-- start of DOCUMENT EXCERPT --

In the series of photographs released by KCNA news agency, Kim is seen inspecting a library in the northern Jagang province and looking at a computer monitor. -- PHOTO: ASSOCIATED PRESS
SEOUL - NORTH Korea stepped up its campaign to prove leader Kim Jong Il is well and in control by showing him looking at an electronic copy of a newspaper dated on Tuesday in a series of photos released through its official media.
US and South Korean officials have said Mr Kim, 66, suffered a stroke in August, raising questions about leadership in Asia's only communist dynasty and who was making decisions about the North's nuclear programme.
Despite re-emerging in early October in official media reports about making public appearances and seen in undated photographs, there had been no definite and up-to-date image that showed the reclusive leader in good health.
In the series of photographs released by KCNA news agency, Kim is seen inspecting a library in the northern Jagang province and looking at a computer monitor displaying an electronic copy of the official Rodong Sinmun newspaper dated Dec 16.
Public appearances by Mr Kim, as well as his health, are held in such secrecy that their exact location and the timing are almost never disclosed, even after the event.

-- end of DOCUMENT EXCERPT --
-- start of RECORDS SHOWN --

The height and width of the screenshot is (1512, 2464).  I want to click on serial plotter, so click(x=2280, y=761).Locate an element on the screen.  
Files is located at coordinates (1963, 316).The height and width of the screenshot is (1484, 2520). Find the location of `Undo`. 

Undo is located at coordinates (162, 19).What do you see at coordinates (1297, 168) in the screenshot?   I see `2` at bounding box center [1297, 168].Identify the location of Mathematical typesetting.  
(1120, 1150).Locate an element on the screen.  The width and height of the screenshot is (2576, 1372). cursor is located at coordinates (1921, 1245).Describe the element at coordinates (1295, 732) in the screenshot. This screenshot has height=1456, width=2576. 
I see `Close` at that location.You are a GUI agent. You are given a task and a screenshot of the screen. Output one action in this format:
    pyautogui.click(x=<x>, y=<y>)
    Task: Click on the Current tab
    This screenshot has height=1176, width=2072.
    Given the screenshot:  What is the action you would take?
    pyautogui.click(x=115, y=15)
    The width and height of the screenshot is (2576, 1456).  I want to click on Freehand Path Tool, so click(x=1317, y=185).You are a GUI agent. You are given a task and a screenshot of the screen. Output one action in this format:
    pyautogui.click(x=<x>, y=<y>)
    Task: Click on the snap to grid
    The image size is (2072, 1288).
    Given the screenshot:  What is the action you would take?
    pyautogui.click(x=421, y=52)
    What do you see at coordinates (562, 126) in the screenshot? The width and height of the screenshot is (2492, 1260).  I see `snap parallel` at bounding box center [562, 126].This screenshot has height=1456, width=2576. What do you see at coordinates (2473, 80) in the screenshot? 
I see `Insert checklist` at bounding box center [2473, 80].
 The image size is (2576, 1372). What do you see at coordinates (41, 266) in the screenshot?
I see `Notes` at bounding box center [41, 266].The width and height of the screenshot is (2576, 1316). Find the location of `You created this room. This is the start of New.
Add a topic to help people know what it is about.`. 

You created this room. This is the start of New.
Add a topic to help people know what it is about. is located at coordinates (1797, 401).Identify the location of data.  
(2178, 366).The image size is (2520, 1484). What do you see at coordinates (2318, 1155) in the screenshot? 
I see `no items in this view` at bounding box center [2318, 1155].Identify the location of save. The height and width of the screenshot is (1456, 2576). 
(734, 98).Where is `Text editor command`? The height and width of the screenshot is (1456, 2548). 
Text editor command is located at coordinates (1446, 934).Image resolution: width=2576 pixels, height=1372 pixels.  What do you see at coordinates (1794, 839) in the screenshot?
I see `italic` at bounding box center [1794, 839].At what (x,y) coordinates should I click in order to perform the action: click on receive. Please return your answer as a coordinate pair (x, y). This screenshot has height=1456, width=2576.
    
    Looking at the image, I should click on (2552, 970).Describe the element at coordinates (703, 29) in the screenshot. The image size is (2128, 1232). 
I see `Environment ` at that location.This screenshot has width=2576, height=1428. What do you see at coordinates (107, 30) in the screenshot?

-- end of RECORDS SHOWN --

TASK GOAL:
In the news article on Kim Jong Il, rewrite the paragraph that begins "US and South Korean officials have said" as a bulleted list of its main facts. The items play no part in what is asked here.

SOLVED EXERCISE:
- US and South Korean officials said Kim, 66, had a stroke in August.
- This raised questions about the leadership of Asia's only communist dynasty.
- It also raised questions about who was making decisions on North Korea's nuclear program.